Building awareness of credit unions starts with regularly educating your employees about the movement’s principles and mission, says Christopher Morris, communications director for the National Credit Union Foundation.
With 71% of young adults ages 18-24 professing little or no knowledge about credit unions, it’s not enough to offer new hires an overview at orientation and then count on the culture of your organization to offer reminders, Morris told a roomful of credit union training and development professionals at CUNA’s Experience Learning Live! in Las Vegas.
Rather, they should heed the advice of credit union pioneer Edward Filene: “Keep purpose constant.”

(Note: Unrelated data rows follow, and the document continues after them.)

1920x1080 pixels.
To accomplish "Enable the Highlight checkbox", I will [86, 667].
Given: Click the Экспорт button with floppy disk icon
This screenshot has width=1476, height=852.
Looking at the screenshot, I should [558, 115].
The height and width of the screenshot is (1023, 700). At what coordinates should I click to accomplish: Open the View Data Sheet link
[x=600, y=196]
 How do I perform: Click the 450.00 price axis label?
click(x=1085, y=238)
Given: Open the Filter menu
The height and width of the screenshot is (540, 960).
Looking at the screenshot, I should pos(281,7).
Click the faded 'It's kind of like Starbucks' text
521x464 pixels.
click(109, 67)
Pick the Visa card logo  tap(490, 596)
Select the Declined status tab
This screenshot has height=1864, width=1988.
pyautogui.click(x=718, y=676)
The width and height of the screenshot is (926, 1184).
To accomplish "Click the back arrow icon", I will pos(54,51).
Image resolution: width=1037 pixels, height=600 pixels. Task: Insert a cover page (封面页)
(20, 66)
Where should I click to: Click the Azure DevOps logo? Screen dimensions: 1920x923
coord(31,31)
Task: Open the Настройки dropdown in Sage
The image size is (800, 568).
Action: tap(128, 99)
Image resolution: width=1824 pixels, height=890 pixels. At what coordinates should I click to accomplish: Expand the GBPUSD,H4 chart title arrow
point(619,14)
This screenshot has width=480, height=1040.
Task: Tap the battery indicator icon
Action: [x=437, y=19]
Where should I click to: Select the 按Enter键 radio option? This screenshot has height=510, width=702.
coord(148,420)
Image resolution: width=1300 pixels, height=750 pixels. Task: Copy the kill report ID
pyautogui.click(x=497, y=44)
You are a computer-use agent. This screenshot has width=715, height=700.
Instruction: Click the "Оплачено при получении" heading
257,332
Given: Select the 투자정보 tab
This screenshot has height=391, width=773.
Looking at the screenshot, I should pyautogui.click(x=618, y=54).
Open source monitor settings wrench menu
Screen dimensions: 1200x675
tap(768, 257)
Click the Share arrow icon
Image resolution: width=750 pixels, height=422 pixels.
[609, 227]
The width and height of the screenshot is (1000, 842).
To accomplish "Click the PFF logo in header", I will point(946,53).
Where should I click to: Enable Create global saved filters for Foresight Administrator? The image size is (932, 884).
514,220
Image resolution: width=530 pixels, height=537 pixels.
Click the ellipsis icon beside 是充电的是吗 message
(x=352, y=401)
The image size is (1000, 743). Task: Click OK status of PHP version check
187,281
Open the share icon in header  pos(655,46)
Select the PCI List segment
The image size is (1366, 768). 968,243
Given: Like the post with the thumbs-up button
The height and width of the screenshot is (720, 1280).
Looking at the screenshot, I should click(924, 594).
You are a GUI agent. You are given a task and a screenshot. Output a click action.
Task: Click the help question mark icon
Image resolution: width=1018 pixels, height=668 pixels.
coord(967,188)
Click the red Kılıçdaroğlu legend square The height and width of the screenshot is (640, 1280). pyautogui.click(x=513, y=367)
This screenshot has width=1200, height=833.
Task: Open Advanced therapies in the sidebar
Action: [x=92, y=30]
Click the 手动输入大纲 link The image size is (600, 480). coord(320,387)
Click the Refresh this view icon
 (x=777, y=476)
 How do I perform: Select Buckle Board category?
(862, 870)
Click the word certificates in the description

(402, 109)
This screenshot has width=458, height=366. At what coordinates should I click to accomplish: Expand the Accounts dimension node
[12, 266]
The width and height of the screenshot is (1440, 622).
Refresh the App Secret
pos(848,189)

“Explaining the benefits of credit unions’ cooperative structure is critical to delivering high-level member service,” Morris says.
That’s because front-line staff—the segment which most often deals with members—generally is the least equipped to answer direct questions from members about the credit union difference, or spot opportunities to deliver that message.
Morris offered several suggestions for training and development professionals who want to inspire employees to embody credit unions’ core principles:
Develop an elevator speech. Prepare yourself to deliver a 30-second explanation of why credit unions differ from banks, and how they’re more beneficial for consumers.
Display the seven cooperative principles in your training or board rooms, wherever they’ll be seen most often—perhaps even the restrooms, a tactic one credit union shared with Morris.
Share the cooperative principles in your new employee orientations and staff meetings, relying on humor and creative vehicles. Share stories about how your credit union help members and the community.
Show videos that explain credit unions’ amazing impact globally. Perhaps even play a few tunes from Morris’ credit union rock band, “The Disclosures.”
Share the Foundation's mission, including its charitable contributions to disaster relief and financial education.
Schedule experiential learning experiences, such as field trips to local nonfinancial cooperatives.
Focus on workplace financial education, as highlighted in the Consumer Finance Protection Bureau’s “Financial Wellness at Work” report.
Attend Credit Union Development Education training, a seven-day boot camp in which 50 participants take a deep dive into credit union philosophy and practice.
“A better understanding of the credit union difference turns employees into ambassadors and even evangelists,” Morris says.